As the name itself suggests, a rainforest is characterized by the amount of rain it endures, which would have to be in the range of 1750-2000 mm. Rainforests exist only in either humid or hot weather conditions. They cover less than 10 percent of the planet, but are inhabited by more than half of different fauna and flora. As earlier mentioned, a forest contains only trees, but a rainforest houses species diversity, from rare plants to extinct animals.
The rainforest is further broken down into two regions; temperate rainforest and tropical rainforest.
Tropical rainforests are dominant near the equator, in tropical or humid areas, as in Southeast Asia and in the Pacific Region. Tropical types are characterized by the location of the ITCZ or the Inter-tropical convergence zone. Temperate rainforests are literally in temperate zones or hot areas, specifically, in North America and in East Asia.

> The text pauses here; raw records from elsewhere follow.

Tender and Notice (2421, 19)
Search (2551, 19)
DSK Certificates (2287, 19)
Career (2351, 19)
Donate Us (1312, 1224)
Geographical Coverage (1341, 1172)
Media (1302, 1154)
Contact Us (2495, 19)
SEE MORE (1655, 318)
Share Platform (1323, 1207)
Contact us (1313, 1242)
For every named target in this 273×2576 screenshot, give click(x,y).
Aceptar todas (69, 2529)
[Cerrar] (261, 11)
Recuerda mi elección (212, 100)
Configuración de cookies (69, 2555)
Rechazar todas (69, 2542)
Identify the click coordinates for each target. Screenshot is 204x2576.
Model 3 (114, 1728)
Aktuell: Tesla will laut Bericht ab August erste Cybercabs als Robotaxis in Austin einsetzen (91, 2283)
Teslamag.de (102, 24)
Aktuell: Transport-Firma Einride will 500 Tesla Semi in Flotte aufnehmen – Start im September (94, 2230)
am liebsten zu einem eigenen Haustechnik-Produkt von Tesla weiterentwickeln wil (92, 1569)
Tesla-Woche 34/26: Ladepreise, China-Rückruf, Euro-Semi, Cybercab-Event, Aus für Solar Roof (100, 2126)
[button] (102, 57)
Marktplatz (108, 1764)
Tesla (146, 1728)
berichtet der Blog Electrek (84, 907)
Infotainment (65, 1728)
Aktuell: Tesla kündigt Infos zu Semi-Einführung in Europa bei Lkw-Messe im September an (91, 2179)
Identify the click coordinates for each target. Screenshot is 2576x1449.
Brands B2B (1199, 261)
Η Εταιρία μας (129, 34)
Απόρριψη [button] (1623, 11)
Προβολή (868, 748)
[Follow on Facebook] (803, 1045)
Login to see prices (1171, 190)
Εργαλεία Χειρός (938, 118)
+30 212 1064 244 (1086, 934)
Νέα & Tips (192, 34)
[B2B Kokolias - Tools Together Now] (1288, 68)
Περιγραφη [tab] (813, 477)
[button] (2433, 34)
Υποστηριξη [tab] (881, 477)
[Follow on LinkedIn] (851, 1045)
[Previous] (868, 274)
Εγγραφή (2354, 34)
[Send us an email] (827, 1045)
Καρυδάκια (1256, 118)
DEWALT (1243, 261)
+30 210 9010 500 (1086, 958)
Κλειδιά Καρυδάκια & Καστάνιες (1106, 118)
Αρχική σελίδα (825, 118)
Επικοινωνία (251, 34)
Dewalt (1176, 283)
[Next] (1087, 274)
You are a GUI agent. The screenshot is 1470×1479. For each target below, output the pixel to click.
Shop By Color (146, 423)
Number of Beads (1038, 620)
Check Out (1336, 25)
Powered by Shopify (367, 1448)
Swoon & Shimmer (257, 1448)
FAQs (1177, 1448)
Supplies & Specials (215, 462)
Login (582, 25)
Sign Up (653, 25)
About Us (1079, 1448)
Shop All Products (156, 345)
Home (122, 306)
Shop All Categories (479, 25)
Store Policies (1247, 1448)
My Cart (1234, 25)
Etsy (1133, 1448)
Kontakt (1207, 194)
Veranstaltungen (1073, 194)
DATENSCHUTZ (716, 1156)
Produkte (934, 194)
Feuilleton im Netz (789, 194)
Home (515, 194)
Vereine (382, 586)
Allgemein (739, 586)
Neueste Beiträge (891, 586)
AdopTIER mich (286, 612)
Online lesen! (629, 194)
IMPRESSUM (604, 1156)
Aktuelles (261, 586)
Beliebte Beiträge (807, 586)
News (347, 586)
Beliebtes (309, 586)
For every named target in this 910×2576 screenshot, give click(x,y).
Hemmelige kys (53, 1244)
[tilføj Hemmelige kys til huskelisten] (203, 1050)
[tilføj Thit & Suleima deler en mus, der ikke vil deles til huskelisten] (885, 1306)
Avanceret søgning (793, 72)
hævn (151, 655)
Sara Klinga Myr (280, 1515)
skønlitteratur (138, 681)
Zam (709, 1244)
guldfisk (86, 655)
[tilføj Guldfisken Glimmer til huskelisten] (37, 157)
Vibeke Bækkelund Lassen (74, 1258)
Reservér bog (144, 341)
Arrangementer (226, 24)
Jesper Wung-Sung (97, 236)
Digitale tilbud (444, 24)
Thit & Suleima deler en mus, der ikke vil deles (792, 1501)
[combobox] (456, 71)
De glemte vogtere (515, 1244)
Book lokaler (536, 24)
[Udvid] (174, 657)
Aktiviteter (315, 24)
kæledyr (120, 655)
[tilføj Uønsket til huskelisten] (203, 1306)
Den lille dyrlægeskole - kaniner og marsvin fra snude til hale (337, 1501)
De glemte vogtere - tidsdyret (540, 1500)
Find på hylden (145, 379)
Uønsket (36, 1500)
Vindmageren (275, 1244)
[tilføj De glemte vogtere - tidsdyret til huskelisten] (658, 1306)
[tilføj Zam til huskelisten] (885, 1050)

Besides the differences between forest and rainforest, both also share another significant similarity as they play vital roles in maintaining good and healthy ecosystems. It is important to preserve and protect both from the extreme impact of calamities, global warming, and other elements that could potentially deplete and destroy the rainforest. The departments of forestry in all states, or nations, are concerned with mobilizing citizens to be environmentally aware of the means of protecting the natural structure of the environment, including the fauna and the flora that lives in it and the proper use of all renewable resources.